Texto de la página —
..........
Por consiguiente, el Parlamento Europeo, en las decisiones cuasi jurisdiccionales que emita, está también sujeto a las garantías de imparcialidad, máxime cuando afectan, como ha sido el caso, a derechos de las personas implicadas.
¿Por qué una cuestión de garantías procesales conlleva la nulidad de la decisión del Parlamento Europeo? Según reiterada jurisprudencia del TJUE (por todas, sentencia de 14 de marzo de 2024, D & A Pharma/Comisión y EMA, C‑291/22) la vulneración de las normas de procedimiento relativas a la adopción de un acto lesivo constituye un vicio sustancial de forma, a los efectos del artículo 263 del Tratado de Funcionamiento de la Unión Europea, párrafo segundo. En consecuencia, si el TJUE comprueba que el acto impugnado no ha sido adoptado conforme a Derecho, le corresponde extraer las consecuencias de la existencia de un vicio sustancial de forma y, en consecuencia, anular ese acto. Por ello, en el caso que nos ocupa, como las Decisiones controvertidas se adoptaron sobre la base de informes de la Comisión JURI que deberían haberse considerado nulos, dichas Decisiones también adolecen de nulidad, incluía la sentencia previa del Tribunal General de la UE, que había sido favorable al Parlamento Europeo, como ha sido ya indicado. Por todo ello, el TJUE, además de anular todas las decisiones controvertidas, condena en costas al Parlamento Europeo (que debe asumir también las de los demandantes) y al Reino de España, que había apoyado la decisión parlamentaria.
..........
Material proporcionado —
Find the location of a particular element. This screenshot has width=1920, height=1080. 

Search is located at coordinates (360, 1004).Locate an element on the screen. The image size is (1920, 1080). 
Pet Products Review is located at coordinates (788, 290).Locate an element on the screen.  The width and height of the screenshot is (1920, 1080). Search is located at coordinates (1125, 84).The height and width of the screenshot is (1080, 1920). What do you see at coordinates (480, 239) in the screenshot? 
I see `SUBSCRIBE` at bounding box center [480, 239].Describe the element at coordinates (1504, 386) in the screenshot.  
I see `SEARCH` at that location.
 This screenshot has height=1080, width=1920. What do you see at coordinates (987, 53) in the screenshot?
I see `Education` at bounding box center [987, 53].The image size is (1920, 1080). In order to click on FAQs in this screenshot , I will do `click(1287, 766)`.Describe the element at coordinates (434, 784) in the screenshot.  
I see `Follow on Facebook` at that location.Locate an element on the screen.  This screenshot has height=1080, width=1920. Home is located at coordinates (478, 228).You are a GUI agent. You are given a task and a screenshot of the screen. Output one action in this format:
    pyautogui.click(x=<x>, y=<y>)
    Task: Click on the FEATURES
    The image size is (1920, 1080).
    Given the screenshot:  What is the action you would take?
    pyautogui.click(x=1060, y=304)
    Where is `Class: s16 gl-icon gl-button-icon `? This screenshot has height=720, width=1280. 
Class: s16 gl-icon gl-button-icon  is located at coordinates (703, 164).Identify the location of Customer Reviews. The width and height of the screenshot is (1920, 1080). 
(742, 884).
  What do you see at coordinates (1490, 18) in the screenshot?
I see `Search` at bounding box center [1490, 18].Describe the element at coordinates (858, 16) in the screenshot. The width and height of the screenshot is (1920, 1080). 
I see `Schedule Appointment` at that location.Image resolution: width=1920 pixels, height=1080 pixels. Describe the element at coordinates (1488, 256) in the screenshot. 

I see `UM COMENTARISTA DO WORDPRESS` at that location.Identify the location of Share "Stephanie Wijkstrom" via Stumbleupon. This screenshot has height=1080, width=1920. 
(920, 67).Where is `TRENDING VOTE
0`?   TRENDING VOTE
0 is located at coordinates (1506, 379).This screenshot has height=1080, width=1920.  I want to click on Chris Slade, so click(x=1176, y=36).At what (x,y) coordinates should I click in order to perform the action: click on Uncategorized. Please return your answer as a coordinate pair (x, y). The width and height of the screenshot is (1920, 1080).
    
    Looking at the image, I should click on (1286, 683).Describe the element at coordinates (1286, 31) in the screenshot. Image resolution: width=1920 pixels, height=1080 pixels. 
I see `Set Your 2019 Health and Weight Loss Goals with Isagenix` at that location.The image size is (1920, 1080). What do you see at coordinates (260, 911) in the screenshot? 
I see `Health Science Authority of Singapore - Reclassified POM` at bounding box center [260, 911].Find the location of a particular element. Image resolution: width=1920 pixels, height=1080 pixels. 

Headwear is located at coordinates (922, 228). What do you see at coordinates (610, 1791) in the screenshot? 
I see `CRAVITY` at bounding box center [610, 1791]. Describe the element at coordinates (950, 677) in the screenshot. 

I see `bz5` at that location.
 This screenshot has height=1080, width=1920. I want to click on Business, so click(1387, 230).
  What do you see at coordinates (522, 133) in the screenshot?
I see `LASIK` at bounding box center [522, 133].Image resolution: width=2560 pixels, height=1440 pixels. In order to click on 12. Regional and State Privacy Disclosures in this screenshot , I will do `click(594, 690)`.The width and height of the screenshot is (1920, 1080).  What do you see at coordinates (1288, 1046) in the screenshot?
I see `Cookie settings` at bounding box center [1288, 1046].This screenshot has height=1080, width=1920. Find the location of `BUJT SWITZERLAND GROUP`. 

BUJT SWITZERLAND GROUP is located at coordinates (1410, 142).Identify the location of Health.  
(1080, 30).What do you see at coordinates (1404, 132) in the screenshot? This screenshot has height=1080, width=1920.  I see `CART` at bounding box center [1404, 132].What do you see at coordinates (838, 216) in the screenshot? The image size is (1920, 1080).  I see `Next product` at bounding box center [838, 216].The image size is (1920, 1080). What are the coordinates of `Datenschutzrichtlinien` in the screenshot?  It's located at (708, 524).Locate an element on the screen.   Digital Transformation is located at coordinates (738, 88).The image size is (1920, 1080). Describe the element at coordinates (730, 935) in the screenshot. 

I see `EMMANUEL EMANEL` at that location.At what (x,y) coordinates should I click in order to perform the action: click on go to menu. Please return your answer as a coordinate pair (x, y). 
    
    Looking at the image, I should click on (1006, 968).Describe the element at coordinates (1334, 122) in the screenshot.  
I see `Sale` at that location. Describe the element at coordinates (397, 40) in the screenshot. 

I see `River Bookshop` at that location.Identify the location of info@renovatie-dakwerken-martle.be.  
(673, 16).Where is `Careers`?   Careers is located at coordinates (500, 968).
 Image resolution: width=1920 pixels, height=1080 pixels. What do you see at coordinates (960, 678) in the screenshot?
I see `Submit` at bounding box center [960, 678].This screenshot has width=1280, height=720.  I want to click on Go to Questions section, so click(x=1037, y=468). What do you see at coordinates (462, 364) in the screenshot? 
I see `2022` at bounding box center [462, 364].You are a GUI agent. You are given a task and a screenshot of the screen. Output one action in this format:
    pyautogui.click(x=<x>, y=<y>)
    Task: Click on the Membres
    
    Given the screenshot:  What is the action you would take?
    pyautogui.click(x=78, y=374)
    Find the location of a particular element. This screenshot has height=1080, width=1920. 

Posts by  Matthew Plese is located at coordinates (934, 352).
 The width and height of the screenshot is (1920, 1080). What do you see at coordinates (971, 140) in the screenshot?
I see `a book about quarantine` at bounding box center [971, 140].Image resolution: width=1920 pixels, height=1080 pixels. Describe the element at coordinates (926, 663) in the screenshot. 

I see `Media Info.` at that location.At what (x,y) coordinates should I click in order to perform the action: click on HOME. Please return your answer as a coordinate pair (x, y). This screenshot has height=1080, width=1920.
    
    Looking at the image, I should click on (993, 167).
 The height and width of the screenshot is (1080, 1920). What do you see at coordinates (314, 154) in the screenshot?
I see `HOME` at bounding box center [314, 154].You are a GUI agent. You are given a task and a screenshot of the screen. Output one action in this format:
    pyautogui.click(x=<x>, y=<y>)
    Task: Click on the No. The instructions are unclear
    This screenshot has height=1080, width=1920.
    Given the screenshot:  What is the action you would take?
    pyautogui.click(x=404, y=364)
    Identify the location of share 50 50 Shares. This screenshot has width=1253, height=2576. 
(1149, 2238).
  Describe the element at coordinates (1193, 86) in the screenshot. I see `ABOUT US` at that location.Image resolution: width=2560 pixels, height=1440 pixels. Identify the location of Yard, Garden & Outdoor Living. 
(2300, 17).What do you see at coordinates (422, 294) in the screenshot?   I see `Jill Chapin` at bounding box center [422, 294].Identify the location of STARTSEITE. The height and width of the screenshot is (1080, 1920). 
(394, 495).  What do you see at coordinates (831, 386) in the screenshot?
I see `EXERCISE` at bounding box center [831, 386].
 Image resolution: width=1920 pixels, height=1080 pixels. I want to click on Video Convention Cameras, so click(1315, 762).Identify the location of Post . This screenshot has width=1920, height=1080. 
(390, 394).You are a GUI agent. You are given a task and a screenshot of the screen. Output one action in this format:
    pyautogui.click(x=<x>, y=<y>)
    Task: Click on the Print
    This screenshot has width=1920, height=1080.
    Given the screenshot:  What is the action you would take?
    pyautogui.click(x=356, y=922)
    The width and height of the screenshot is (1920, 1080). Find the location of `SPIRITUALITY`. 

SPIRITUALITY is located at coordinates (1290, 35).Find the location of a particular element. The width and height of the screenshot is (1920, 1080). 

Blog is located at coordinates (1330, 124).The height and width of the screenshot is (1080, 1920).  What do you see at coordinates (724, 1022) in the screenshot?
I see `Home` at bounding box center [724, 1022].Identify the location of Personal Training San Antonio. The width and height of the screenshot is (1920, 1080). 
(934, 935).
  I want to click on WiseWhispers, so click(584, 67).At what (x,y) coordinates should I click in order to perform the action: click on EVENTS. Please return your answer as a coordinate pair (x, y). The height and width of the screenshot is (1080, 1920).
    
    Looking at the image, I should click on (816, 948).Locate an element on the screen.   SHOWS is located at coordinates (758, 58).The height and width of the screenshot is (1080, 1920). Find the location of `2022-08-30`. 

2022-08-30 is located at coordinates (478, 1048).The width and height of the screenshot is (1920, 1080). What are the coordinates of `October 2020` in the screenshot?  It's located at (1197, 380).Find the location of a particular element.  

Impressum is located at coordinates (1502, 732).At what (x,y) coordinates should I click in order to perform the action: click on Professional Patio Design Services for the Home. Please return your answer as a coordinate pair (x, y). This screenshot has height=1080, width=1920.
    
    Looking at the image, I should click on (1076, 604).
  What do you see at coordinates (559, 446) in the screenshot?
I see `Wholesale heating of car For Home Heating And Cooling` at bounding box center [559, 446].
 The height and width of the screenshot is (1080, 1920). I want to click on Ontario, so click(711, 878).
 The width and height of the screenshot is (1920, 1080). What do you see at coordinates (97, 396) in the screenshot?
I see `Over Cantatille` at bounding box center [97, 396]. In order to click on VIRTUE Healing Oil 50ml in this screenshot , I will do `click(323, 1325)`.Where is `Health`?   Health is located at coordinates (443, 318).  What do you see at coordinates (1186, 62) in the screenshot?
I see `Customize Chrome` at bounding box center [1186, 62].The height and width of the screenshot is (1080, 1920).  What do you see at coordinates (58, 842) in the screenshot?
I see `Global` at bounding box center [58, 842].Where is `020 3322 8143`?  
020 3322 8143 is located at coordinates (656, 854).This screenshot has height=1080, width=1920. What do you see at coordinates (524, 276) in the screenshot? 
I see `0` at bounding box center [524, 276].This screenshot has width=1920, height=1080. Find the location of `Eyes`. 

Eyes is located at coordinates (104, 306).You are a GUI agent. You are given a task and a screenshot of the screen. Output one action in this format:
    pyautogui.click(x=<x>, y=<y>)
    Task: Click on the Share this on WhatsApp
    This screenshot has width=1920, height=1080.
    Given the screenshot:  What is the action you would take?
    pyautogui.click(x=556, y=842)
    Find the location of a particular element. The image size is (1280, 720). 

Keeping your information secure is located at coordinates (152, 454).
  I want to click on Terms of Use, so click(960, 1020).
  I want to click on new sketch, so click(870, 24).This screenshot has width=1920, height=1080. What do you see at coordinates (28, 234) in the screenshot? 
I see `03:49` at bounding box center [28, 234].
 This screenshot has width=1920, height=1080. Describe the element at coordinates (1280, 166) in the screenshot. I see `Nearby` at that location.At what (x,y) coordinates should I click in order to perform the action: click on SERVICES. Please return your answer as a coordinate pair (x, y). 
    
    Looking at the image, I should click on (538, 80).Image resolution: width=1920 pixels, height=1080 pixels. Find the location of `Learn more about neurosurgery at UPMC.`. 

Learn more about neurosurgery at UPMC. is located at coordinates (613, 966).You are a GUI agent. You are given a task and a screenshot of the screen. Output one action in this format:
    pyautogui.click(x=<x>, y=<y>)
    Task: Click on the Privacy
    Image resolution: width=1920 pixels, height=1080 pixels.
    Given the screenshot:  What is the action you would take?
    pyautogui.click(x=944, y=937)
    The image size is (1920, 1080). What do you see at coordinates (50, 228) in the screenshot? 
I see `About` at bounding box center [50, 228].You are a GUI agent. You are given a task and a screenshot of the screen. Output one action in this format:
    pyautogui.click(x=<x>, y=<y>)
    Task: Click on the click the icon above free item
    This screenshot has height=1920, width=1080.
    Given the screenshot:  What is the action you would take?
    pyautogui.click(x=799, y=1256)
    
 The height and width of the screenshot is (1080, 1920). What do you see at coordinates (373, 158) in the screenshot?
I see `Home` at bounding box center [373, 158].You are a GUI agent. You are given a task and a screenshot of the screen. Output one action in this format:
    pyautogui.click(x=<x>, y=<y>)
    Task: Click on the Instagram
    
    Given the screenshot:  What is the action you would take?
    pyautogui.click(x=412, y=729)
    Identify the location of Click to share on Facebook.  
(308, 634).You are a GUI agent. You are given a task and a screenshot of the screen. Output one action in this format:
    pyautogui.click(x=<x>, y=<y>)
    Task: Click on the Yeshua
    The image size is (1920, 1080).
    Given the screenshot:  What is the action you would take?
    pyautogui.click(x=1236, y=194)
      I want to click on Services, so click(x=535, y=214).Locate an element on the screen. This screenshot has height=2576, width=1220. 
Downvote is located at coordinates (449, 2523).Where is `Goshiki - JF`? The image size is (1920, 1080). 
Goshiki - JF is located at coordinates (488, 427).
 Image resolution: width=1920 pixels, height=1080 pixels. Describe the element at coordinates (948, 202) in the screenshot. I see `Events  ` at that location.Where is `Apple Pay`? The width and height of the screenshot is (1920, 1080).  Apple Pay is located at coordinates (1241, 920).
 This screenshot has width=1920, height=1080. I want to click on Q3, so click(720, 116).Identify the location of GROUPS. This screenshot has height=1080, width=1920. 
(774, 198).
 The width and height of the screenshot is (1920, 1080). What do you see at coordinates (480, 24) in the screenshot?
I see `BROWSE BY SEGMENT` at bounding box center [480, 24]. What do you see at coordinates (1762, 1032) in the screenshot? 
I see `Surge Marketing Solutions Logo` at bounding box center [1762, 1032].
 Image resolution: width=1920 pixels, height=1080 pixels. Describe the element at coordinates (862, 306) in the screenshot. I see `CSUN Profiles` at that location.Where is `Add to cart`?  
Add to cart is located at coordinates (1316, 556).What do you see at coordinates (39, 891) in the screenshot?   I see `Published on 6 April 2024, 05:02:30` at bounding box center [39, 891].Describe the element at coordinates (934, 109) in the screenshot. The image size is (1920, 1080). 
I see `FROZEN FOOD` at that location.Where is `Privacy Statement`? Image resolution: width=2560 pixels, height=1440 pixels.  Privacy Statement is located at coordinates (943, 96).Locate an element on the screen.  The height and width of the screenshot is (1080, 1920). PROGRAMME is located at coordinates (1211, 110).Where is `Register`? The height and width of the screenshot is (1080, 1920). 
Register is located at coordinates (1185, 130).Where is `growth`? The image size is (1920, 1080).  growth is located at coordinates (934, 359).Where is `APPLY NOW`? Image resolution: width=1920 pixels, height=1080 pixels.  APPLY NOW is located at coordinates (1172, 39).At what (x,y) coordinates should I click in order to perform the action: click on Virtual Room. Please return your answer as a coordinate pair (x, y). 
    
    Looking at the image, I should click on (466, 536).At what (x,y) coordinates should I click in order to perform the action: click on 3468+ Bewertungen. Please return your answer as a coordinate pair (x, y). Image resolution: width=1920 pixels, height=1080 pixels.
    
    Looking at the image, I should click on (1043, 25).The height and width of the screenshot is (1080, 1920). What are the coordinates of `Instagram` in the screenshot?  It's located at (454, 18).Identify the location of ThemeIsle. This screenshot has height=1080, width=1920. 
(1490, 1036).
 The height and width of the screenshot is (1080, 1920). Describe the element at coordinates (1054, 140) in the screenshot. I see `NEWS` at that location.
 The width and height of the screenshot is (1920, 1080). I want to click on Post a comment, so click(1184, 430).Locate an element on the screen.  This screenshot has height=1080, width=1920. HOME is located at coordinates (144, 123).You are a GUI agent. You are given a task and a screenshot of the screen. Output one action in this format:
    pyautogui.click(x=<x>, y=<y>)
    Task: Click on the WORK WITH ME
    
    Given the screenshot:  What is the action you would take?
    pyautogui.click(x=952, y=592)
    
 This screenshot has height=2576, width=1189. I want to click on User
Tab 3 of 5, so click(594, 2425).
..........
Analiza el material —
1/ Responde, por favor, estas preguntas sobre el texto acerca de la sentencia del TJUE:
(a) ¿A qué garantías está sujeto el Parlamento Europeo en las decisiones cuasi jurisdiccionales que emita?
(b) ¿Qué sentencia se cita como muestra de la reiterada jurisprudencia del TJUE?
(c) ¿A quiénes condena en costas el TJUE?
2/ Retoma el texto sobre la sentencia del TJUE y continúalo a partir de su última frase.

Respuestas del ejercicio —
1/
(a) A las garantías de imparcialidad.
(b) La sentencia de 14 de marzo de 2024, D & A Pharma/Comisión y EMA, C‑291/22.
(c) Al Parlamento Europeo, que debe asumir también las de los demandantes, y al Reino de España.

2/
Llama también la atención, en este caso, que el TJUE se aparta diametralmente de la opinión emitida, preceptivamente y con carácter previo, pero no vinculante, por el Abogado General. Normalmente, las opiniones del Abogado General se consideran casi como un anticipo de la sentencia del TJUE, pero en este caso no es que haya habido ligeras discrepancias, sino que lo que existe es una radical discrepancia entre ambos. Así, el Abogado General Sr. Szpunar, en sus conclusiones presentadas el 4 de septiembre de 2025, afirma que no es posible aplicar a los diputados que participan en la tramitación de expedientes de inmunidad el mismo criterio de imparcialidad que el que rige para los órganos jurisdiccionales o para las autoridades administrativas encargadas de los asuntos de los particulares. Tampoco tuvo en cuenta, el Sr. Szpunar, el punto 8 de la Comunicación n.º 11/2019 de la propia Comisión Jurídica (JURI) y consideró que no era exigible la imparcialidad para el ponente del Parlamento Europeo en una controversia sobre inmunidad de varios parlamentarios.
Como hemos visto, este criterio es refutado por el TJUE, con fundamento en el TFUE y la Carta de los Derechos Fundamentales de la UE, considerando que estas decisiones, afectando a derechos fundamentales, tienen naturaleza jurídica y, por lo tanto, están sujetas a las garantías procesales, la imparcialidad entre ellas.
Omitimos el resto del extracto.